'''

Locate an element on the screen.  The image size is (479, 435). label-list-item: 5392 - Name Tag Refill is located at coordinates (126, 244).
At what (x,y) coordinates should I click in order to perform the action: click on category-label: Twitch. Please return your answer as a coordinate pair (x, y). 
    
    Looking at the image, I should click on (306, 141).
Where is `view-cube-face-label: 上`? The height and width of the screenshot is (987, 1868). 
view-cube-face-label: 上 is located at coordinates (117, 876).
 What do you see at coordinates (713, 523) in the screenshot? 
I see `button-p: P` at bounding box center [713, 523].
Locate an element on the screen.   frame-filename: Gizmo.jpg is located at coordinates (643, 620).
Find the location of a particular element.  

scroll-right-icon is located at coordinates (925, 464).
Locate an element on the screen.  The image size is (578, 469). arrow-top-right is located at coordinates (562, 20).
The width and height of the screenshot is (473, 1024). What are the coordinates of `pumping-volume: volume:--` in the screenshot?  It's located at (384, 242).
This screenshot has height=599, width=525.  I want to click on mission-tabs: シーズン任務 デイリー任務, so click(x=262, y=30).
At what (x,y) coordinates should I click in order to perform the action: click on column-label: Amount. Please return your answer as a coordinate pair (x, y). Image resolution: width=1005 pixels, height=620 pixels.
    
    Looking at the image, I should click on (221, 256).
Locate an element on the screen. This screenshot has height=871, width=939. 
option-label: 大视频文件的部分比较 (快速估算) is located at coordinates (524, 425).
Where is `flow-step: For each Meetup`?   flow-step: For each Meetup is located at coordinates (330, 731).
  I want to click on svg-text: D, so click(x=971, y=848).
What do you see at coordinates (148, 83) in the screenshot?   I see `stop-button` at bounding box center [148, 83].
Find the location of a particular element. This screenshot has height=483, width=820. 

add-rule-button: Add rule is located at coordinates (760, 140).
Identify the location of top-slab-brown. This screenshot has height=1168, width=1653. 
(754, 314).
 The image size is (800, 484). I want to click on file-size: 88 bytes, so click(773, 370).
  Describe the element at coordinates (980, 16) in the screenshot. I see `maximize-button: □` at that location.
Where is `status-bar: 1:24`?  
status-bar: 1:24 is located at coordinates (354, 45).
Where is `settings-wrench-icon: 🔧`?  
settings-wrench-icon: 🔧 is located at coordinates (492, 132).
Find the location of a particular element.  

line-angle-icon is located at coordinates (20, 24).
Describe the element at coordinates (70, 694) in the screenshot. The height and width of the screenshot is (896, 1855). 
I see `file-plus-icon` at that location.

'''

• [Exercise requirements]: Retype the lines running from the line that contains "Describe the element at coordinates (70, 694)" through the end of the records, reproducing them exactly.

• [Response]:
Describe the element at coordinates (70, 694) in the screenshot. The height and width of the screenshot is (896, 1855). 
I see `file-plus-icon` at that location.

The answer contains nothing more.